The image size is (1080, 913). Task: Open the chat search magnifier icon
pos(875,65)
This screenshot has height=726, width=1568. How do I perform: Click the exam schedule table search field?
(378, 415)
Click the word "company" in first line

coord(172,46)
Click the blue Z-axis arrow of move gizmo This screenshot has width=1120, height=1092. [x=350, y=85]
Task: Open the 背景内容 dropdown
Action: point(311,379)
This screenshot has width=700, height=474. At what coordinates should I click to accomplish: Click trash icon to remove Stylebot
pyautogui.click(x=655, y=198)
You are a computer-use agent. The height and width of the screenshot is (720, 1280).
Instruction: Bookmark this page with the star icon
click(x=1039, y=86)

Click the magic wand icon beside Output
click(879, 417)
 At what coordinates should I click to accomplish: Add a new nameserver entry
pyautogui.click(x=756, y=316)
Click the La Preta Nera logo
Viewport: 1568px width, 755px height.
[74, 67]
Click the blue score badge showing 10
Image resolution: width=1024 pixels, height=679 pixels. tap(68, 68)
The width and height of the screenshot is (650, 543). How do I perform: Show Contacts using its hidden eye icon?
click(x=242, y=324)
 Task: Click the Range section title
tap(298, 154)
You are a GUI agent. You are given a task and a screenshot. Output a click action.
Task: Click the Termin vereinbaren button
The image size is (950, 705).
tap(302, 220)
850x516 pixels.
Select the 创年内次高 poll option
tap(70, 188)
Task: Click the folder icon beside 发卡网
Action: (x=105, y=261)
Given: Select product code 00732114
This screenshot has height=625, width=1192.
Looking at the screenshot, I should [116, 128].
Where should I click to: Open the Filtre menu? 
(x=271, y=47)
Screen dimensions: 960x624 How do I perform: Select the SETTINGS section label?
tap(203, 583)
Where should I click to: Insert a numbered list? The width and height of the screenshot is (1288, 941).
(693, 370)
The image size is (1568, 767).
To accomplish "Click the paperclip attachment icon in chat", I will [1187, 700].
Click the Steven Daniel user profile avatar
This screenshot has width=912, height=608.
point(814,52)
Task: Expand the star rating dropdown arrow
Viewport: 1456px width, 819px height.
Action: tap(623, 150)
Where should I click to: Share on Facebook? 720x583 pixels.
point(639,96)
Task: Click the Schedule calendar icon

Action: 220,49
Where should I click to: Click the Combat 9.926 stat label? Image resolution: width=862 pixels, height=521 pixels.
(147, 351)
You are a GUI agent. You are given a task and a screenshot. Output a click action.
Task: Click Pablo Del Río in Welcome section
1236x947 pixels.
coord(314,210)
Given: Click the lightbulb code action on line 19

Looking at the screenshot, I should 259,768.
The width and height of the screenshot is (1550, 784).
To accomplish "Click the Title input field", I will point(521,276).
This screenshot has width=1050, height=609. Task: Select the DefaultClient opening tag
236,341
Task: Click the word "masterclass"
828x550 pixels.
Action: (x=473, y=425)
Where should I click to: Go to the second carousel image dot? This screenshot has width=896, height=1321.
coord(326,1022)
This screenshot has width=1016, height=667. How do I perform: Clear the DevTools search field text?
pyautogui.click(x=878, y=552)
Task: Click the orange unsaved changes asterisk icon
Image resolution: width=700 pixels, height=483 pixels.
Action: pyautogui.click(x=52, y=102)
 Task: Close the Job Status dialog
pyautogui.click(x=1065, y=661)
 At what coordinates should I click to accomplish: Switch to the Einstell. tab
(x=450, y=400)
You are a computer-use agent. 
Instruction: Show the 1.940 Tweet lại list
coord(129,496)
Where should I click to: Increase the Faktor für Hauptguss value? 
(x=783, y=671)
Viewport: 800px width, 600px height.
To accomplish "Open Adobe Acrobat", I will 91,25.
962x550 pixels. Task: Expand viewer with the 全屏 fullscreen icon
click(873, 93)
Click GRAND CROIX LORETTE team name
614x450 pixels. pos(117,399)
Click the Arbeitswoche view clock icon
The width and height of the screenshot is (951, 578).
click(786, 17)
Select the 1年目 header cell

━━━━━━

**What you have to do**
Word for word, give the records again.

**Solution below**
The image size is (1080, 913). Task: Open the chat search magnifier icon
pos(875,65)
This screenshot has height=726, width=1568. How do I perform: Click the exam schedule table search field?
(378, 415)
Click the word "company" in first line

coord(172,46)
Click the blue Z-axis arrow of move gizmo This screenshot has width=1120, height=1092. [x=350, y=85]
Task: Open the 背景内容 dropdown
Action: point(311,379)
This screenshot has width=700, height=474. At what coordinates should I click to accomplish: Click trash icon to remove Stylebot
pyautogui.click(x=655, y=198)
You are a computer-use agent. The height and width of the screenshot is (720, 1280).
Instruction: Bookmark this page with the star icon
click(x=1039, y=86)

Click the magic wand icon beside Output
click(879, 417)
 At what coordinates should I click to accomplish: Add a new nameserver entry
pyautogui.click(x=756, y=316)
Click the La Preta Nera logo
Viewport: 1568px width, 755px height.
[74, 67]
Click the blue score badge showing 10
Image resolution: width=1024 pixels, height=679 pixels. tap(68, 68)
The width and height of the screenshot is (650, 543). How do I perform: Show Contacts using its hidden eye icon?
click(x=242, y=324)
 Task: Click the Range section title
tap(298, 154)
You are a GUI agent. You are given a task and a screenshot. Output a click action.
Task: Click the Termin vereinbaren button
The image size is (950, 705).
tap(302, 220)
850x516 pixels.
Select the 创年内次高 poll option
tap(70, 188)
Task: Click the folder icon beside 发卡网
Action: (x=105, y=261)
Given: Select product code 00732114
This screenshot has height=625, width=1192.
Looking at the screenshot, I should [116, 128].
Where should I click to: Open the Filtre menu? 
(x=271, y=47)
Screen dimensions: 960x624 How do I perform: Select the SETTINGS section label?
tap(203, 583)
Where should I click to: Insert a numbered list? The width and height of the screenshot is (1288, 941).
(693, 370)
The image size is (1568, 767).
To accomplish "Click the paperclip attachment icon in chat", I will [1187, 700].
Click the Steven Daniel user profile avatar
This screenshot has width=912, height=608.
point(814,52)
Task: Expand the star rating dropdown arrow
Viewport: 1456px width, 819px height.
Action: tap(623, 150)
Where should I click to: Share on Facebook? 720x583 pixels.
point(639,96)
Task: Click the Schedule calendar icon

Action: 220,49
Where should I click to: Click the Combat 9.926 stat label? Image resolution: width=862 pixels, height=521 pixels.
(147, 351)
You are a GUI agent. You are given a task and a screenshot. Output a click action.
Task: Click Pablo Del Río in Welcome section
1236x947 pixels.
coord(314,210)
Given: Click the lightbulb code action on line 19

Looking at the screenshot, I should 259,768.
The width and height of the screenshot is (1550, 784).
To accomplish "Click the Title input field", I will point(521,276).
This screenshot has width=1050, height=609. Task: Select the DefaultClient opening tag
236,341
Task: Click the word "masterclass"
828x550 pixels.
Action: (x=473, y=425)
Where should I click to: Go to the second carousel image dot? This screenshot has width=896, height=1321.
coord(326,1022)
This screenshot has width=1016, height=667. How do I perform: Clear the DevTools search field text?
pyautogui.click(x=878, y=552)
Task: Click the orange unsaved changes asterisk icon
Image resolution: width=700 pixels, height=483 pixels.
Action: pyautogui.click(x=52, y=102)
 Task: Close the Job Status dialog
pyautogui.click(x=1065, y=661)
 At what coordinates should I click to accomplish: Switch to the Einstell. tab
(x=450, y=400)
You are a computer-use agent. 
Instruction: Show the 1.940 Tweet lại list
coord(129,496)
Where should I click to: Increase the Faktor für Hauptguss value? 
(x=783, y=671)
Viewport: 800px width, 600px height.
To accomplish "Open Adobe Acrobat", I will 91,25.
962x550 pixels. Task: Expand viewer with the 全屏 fullscreen icon
click(873, 93)
Click GRAND CROIX LORETTE team name
614x450 pixels. pos(117,399)
Click the Arbeitswoche view clock icon
The width and height of the screenshot is (951, 578).
click(786, 17)
Select the 1年目 header cell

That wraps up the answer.